With the Screen Actors Guild threatening to strike, there’s little chance of a backchannel deal to avert a work stoppage.

Following the cratering of federal mediation over the weekend, no movement has emerged toward seeking another third party to broker a deal. Positions don’t appear to have softened, with both sides blasting away in what’s expected to be several weeks of trench warfare as SAG preps to send out a strike authorization to members.

SAG hadn’t yet set the date for mailing out the authorization as of Monday evening. The guild has promised it would begin an educational campaign soon and insisted that obtaining a strike authorization would not necessarily mean a strike — an assertion disputed by the Alliance of Motion Picture & Television Producers.

SAG’s contended it needs the authorization to persuade companies to give the guild a better deal than the WGA, DGA, AFTRA and IATSE received. Late in the mediation process, its negotiating committee had offered to agree to the congloms’ new-media proposal, but only if the AMPTP granted SAG an increase in the DVD residuals rate — long a nonstarter for the companies.

With major gaps still remaining, it’s unlikely that News Corp. president Peter Chernin and Disney CEO Robert Iger will repeat their roles as diplomats in hammering out a SAG deal.

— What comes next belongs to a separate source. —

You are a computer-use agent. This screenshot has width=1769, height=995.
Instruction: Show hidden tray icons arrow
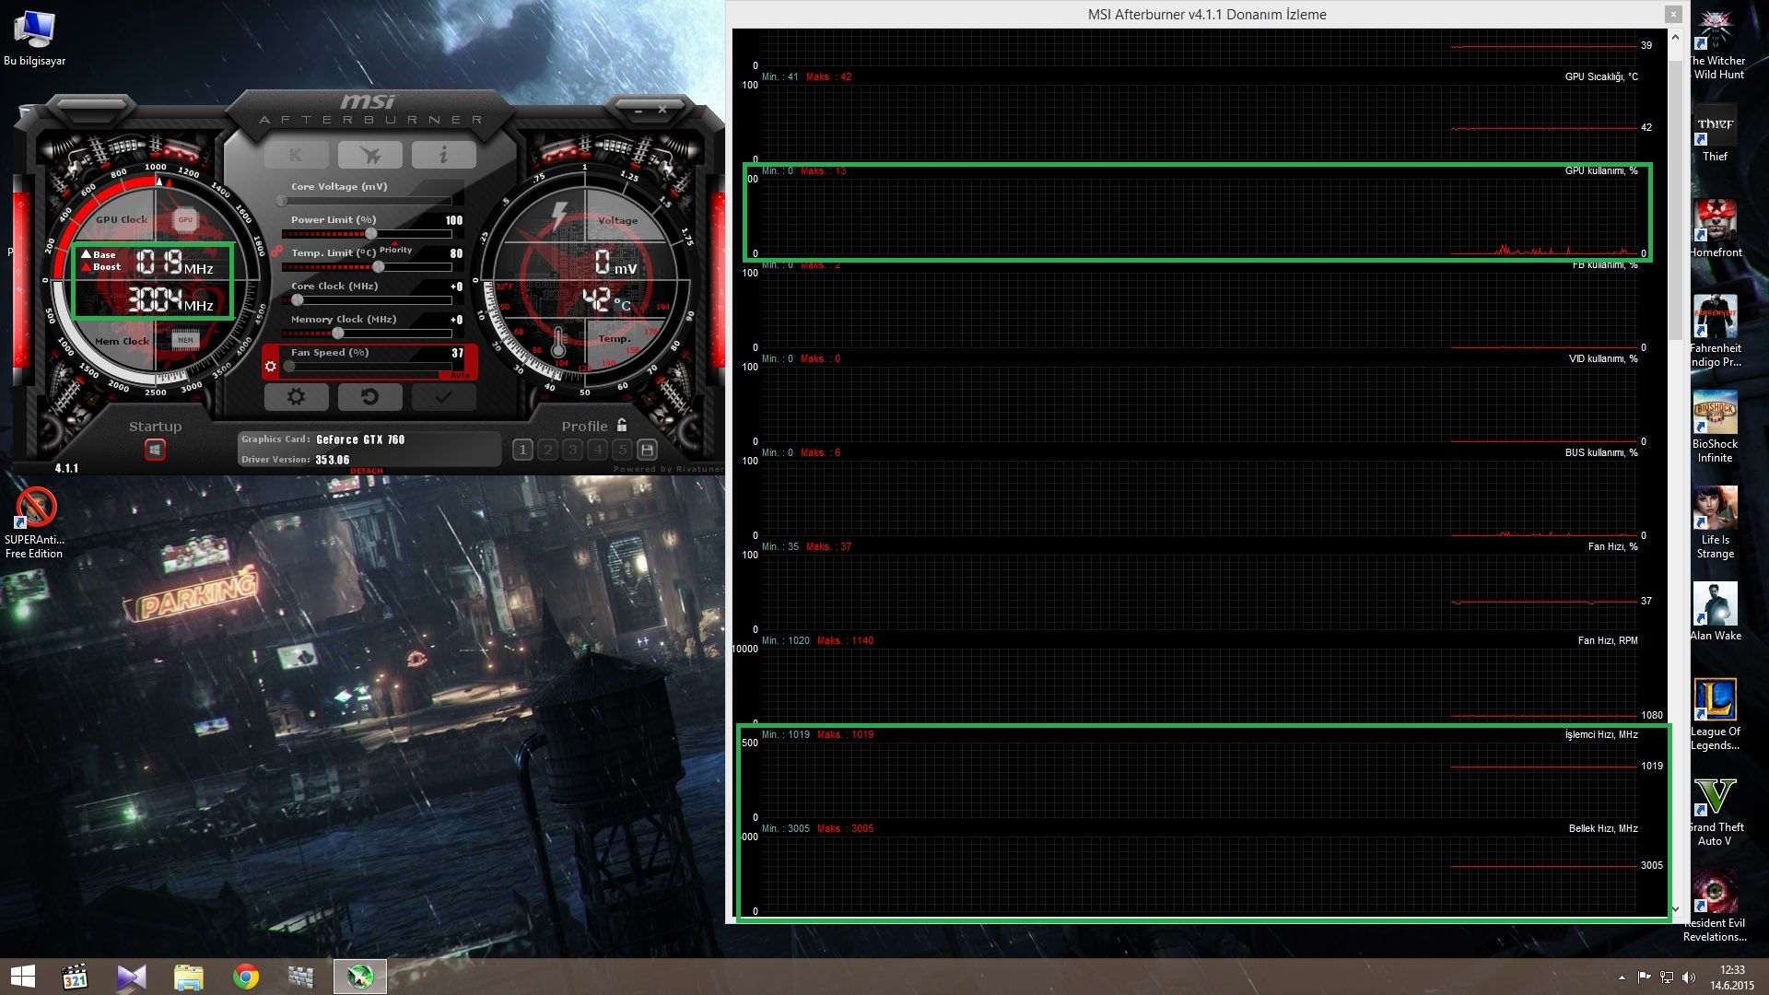(x=1622, y=977)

The duo met with SAG prexy Alan Rosenberg and national exec director Doug Allen in early April in an effort to come to an agreement on the agenda for the formal bargaining, but that session was unproductive enough that the moguls opted to back away and let the formal negotiations process play out (Daily Variety, April 10).

Iger and Chernin had been key players in crafting the DGA deal in January and the WGA deal a few weeks later. The duo began talks on the latter pact after the WGA announced it had backed off its demands for jurisdiction over reality TV and animation.

Aaron McLear, spokesman for Gov. Arnold Schwarzenegger, said Monday the governor hasn’t been approached about intervening in the SAG dispute. “He strongly encourages both sides to work together since right now is not a good time to be on strike,” McLear added.

An online No SAG Strike petition that launched over the weekend had attracted more than 5,700 signatures as of Monday evening.